Dividing Pensions and Retirement Accounts in Divorce

A pension or retirement account can be a major asset in a divorce. In both Oregon and Washington, both spouses will often receive a share of each other’s pensions and retirement accounts unless they agree otherwise. How to calculate this share, however, can be a little complicated.

Pensions are often set up as “defined benefit” plans, in which the value is based primarily on the duration of employment. In Oregon, the law has long held that the portion of the plan that is considered acquired during the marriage is determined by simply applying the ratio of the time the parties were married to the time of employment:

Length of Marriage / Length of Employment x Value of Pension = Marital Portion

In Oregon, the law presumes that both spouses contributed to the marital portion, the same as other property acquired during the marriage. As a result, the courts usually (but not always) divide the marital portion 50-50. A recent case in the Oregon Court of Appeals applied this rule to a Navy pension, telling the trial court to apply the “time rule” ratio and ruling that limiting the other spouse’s share to seven years was improper. Washington courts usually reach a similar result through application of Washington’s community property law.

401(k)s and other retirement accounts work differently. The value of these accounts vary based on the amount of contribution by both the employer and the employee. As a result, the time rule doesn’t give an accurate calculation of the balance. Instead, an accountant will usually have to be retained to review the contribution records and calculate how much of the account is traced to contributions during the marriage. This does mean that some expense may be involved, but in cases with reasonably sized accounts, the return is likely to be worth it. Once the marital portion is found, the distribution will usually proceed the same way.

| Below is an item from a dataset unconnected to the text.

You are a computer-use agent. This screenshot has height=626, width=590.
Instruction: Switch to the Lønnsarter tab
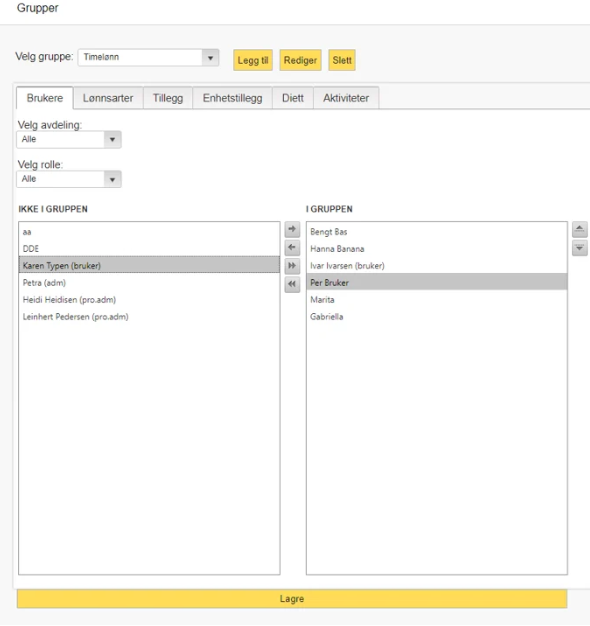(x=108, y=98)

Often, spouses in a divorce will try to avoid the expense of a calculation, and the cost of having a special order prepared to make the transfer nontaxable, by simply looking and the value of the pension or retirement account, giving it to the spouse in whose name it is, and assigning some other asset to the other spouse to balance the total. This has the added advantage of speeding the economic separation of the spouses. More often than not, my clients have done this.

If there are retirement accounts involved in your divorce, and you have a lawyer, it is a good idea to make sure the lawyer knows at the beginning, when you compile a list of property. That way, you can decide on a negotiation strategy as early as possible.